Clinical correlations and long-term follow-up in 100 patients with sarcoglycanopathies.

2020 
BACKGROUND To describe a large series of patients with α, β and γ sarcoglycanopathies (LGMD-R3, R4 and R5) and study phenotypic correlations and disease progression. METHODS A multicentric retrospective study in 4 centers in the Paris area collecting neuromuscular, respiratory, cardiac, histologic and genetic data. The primary outcome of progression was age of loss of ambulation (LoA); disease severity was established according to LoA before or after 18 years of age. Time-to-event analysis was performed. RESULTS 100 patients (54 γ-SG; 41 α-SG; 5 β-SG) from 80 families were included. γ-SG patients had earlier disease onset than α-SG patients (5.5 vs 8 years, p=0.022) and β-SG patients (24.4 years). Axial muscle weakness and joint contractures were frequent and exercise intolerance was observed. At mean follow-up of 22.9 years, 65.3% of patients were wheelchair-bound (66.7% α-SG, 67.3% γ-SG, 40% β-SG). Dilated cardiomyopathy occurred in all sarcoglycanopathy subtypes, especially in γ-SG patients (p=0.01). Thirty patients were ventilated and 6 died. Absent sarcoglycan protein expression on muscle biopsy and younger age at onset were associated with earlier time-to-LoA (p=0.021 and p=0.002).

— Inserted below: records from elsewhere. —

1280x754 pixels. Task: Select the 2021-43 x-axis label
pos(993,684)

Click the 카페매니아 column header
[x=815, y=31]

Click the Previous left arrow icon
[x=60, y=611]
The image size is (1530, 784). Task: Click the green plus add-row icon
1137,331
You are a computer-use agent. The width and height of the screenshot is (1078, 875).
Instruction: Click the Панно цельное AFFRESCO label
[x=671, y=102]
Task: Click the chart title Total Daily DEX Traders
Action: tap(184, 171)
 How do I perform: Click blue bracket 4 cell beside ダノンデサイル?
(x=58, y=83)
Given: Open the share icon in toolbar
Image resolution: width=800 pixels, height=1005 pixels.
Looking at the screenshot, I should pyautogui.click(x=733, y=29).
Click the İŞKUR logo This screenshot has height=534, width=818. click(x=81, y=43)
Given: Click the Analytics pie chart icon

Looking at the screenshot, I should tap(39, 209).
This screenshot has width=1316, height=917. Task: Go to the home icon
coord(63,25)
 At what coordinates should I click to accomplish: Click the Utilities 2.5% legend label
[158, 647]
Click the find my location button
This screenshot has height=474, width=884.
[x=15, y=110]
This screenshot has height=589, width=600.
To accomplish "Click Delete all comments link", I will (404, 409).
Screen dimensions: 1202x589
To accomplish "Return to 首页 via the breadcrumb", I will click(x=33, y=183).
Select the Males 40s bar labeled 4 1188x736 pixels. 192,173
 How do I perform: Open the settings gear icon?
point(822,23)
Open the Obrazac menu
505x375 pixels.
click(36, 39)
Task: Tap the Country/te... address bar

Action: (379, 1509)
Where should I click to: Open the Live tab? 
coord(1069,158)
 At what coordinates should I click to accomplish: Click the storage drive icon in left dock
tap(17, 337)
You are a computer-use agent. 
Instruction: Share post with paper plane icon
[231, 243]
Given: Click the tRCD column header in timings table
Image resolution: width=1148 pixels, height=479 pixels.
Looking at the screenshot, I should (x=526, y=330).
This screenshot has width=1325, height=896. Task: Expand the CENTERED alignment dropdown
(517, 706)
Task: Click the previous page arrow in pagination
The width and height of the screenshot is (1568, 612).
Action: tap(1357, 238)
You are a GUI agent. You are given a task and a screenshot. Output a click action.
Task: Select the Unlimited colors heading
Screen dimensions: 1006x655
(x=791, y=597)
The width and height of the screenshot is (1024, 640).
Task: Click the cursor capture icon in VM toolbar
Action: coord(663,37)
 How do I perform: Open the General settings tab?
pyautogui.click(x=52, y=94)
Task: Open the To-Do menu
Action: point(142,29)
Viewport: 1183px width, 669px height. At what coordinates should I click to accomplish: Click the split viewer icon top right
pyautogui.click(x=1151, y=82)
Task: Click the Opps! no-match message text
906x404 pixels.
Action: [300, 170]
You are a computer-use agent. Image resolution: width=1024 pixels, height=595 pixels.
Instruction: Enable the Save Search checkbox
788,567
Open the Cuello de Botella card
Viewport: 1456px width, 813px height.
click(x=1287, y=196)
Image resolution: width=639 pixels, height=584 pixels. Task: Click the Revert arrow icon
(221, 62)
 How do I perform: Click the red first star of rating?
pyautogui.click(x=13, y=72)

Age at onset was an independent predictor of both severity and time-to-LoA (p=0.0004 and p=0.009). α-SG patients showed genetic heterogeneity, while >90% of γ-SG patients carried the homozygous c.525delT frameshift variant. Five new mutations were identified. CONCLUSION This large multicentric series delineates the clinical spectrum of patients with sarcoglycanopathies. Age at disease onset is an independent predictor of severity of disease and LoA and should be taken into account in future clinical trials.